◆ Requirement: From the line that contains "Image resolution: width=1338" down to the last line of the entries, please return everything exactly, except the pictures.

◆ Dataset records:
····················

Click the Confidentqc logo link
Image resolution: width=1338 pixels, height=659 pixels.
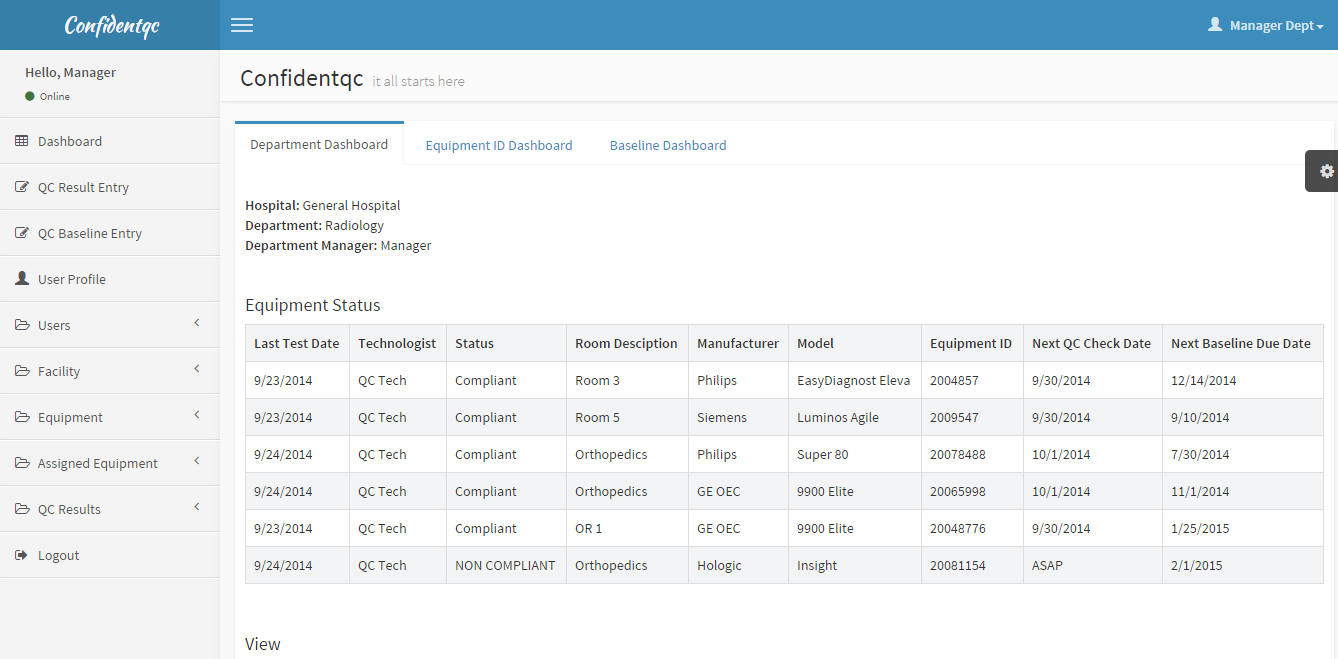[x=111, y=26]
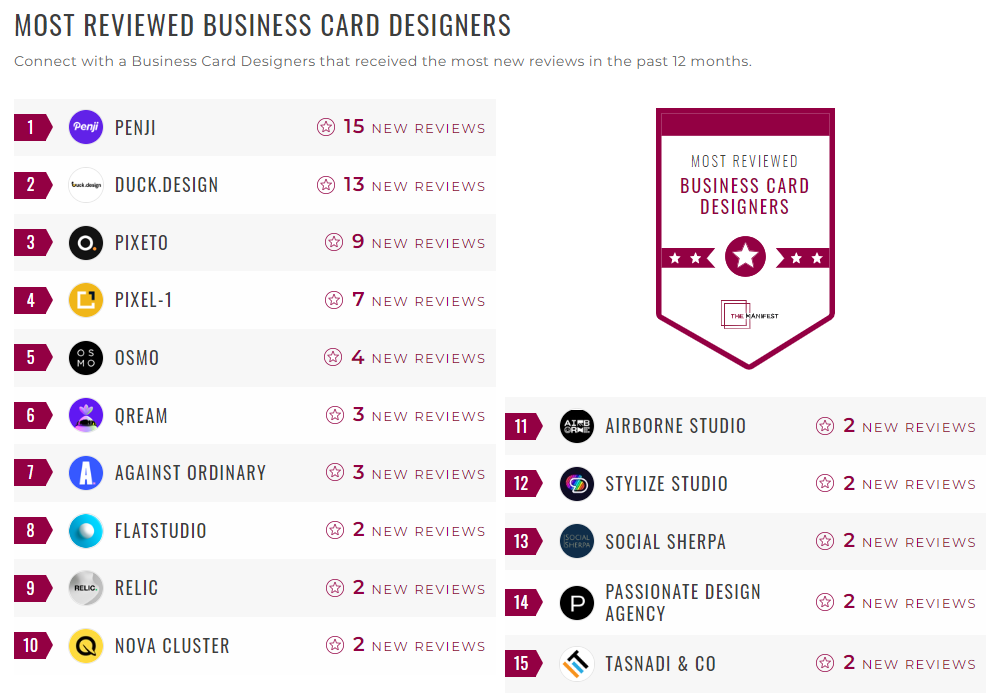Screen dimensions: 991x698
Task: Select the Duck.Design logo
Action: (86, 185)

····················

◆ Result below:
Image resolution: width=1338 pixels, height=659 pixels.
[x=111, y=26]
Screen dimensions: 991x698
Task: Select the Duck.Design logo
Action: (86, 185)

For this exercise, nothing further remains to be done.